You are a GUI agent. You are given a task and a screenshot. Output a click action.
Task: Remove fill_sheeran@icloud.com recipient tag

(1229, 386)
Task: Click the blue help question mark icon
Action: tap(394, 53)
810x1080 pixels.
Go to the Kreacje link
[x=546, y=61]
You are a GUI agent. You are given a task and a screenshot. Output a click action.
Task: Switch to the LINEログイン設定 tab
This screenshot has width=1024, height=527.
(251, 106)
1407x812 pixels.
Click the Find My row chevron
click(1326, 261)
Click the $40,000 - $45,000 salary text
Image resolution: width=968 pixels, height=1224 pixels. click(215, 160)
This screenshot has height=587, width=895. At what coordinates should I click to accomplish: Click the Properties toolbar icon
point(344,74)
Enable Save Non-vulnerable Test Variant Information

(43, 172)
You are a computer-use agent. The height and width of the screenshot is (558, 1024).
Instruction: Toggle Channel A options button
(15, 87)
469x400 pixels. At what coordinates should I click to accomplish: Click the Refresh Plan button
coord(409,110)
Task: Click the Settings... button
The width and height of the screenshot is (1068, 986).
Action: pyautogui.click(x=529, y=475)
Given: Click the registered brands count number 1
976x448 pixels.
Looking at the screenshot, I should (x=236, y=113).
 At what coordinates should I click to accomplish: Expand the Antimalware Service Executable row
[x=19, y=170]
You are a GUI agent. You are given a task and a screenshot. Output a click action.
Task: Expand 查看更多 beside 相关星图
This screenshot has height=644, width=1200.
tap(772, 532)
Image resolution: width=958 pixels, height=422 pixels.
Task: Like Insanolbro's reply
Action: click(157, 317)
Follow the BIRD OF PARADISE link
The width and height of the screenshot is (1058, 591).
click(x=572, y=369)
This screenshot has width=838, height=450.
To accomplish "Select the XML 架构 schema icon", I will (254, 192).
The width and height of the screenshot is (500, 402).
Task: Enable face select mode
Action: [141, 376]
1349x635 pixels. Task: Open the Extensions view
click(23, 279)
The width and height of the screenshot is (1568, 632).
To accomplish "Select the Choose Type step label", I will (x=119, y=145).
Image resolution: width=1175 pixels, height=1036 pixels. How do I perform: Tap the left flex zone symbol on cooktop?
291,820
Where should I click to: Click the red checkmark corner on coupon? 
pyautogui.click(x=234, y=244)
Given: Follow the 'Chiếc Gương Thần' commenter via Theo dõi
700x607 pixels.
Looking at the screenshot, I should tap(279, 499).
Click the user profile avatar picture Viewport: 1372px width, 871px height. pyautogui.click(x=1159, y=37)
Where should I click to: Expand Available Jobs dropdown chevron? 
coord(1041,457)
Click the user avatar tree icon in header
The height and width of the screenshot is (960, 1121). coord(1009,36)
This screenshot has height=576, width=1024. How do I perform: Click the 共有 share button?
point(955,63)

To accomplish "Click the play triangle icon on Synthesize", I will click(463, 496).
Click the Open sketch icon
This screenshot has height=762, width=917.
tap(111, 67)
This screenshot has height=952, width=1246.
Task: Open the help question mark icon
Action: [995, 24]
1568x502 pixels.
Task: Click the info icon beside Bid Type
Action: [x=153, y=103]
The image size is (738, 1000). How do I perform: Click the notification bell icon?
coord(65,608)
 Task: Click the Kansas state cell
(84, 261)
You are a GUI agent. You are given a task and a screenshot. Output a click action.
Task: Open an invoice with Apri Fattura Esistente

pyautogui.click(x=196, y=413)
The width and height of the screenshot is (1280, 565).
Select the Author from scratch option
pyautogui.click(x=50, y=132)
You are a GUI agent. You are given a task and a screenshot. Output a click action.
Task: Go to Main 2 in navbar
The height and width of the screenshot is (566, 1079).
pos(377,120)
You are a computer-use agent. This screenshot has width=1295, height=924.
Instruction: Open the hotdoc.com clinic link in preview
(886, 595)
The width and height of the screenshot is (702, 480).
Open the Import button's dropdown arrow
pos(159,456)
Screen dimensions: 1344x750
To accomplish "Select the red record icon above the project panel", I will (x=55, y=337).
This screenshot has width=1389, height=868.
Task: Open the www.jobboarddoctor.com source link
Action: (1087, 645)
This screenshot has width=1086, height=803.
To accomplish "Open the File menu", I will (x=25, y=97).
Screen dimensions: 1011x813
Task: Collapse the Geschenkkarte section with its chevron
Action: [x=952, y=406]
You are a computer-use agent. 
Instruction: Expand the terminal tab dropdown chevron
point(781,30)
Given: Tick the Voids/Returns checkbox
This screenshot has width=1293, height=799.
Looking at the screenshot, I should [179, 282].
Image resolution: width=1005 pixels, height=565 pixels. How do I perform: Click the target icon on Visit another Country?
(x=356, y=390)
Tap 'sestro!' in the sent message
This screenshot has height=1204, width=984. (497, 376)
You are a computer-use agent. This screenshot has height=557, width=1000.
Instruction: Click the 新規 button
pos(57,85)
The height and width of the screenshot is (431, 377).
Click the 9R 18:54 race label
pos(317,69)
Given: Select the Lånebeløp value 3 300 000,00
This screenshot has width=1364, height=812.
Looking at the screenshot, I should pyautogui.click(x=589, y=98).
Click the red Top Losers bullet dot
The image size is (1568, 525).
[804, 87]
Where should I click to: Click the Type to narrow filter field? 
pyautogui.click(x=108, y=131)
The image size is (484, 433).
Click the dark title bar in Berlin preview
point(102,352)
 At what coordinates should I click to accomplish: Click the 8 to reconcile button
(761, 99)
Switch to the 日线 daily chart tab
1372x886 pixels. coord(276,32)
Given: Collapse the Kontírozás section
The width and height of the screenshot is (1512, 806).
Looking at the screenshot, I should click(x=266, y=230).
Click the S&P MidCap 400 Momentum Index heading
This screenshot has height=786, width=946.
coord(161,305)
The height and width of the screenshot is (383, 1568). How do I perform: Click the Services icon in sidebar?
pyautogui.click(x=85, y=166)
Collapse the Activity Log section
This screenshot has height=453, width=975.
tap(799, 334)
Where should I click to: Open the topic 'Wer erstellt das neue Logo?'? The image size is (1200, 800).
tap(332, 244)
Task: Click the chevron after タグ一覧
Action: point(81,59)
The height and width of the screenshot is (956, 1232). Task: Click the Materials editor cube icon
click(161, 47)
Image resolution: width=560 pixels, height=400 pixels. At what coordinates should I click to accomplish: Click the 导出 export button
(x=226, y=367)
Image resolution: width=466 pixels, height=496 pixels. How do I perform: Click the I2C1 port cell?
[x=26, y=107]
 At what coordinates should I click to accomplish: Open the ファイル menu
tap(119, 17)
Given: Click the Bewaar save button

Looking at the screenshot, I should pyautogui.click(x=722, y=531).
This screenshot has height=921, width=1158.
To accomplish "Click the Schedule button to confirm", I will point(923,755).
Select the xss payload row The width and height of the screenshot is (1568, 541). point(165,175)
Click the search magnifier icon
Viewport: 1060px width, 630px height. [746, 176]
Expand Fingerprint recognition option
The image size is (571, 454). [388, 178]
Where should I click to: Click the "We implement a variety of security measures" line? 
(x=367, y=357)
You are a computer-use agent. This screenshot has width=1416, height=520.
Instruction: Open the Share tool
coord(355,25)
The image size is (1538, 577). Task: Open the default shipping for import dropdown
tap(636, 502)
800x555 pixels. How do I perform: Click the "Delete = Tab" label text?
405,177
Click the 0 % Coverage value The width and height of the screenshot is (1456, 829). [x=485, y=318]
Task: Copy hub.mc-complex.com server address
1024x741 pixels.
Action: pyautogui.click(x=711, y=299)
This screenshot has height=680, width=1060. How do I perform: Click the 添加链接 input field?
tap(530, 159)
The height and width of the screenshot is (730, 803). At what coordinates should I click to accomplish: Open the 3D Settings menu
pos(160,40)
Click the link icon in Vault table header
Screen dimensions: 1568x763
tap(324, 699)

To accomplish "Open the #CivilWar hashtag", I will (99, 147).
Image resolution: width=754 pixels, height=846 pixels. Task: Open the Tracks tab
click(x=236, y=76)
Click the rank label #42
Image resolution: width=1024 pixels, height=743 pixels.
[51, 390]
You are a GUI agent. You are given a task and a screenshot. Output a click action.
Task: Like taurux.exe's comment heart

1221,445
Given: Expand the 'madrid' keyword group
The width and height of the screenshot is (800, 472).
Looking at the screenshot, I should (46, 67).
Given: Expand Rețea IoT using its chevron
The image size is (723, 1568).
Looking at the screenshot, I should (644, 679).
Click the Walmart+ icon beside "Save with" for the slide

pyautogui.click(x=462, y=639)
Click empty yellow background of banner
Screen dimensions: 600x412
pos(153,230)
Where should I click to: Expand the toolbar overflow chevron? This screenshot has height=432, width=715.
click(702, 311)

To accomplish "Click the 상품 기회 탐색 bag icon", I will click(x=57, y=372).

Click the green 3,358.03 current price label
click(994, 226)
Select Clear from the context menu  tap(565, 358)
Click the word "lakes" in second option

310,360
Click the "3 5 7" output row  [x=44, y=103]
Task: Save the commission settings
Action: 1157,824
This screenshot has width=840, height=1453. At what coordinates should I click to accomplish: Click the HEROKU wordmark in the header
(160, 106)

——

Aim of the task:
Starting at the line that contains "Select Clear from", write out every line through the end of the entries, exactly and with nothing added.

Output:
Select Clear from the context menu  tap(565, 358)
Click the word "lakes" in second option

310,360
Click the "3 5 7" output row  [x=44, y=103]
Task: Save the commission settings
Action: 1157,824
This screenshot has width=840, height=1453. At what coordinates should I click to accomplish: Click the HEROKU wordmark in the header
(160, 106)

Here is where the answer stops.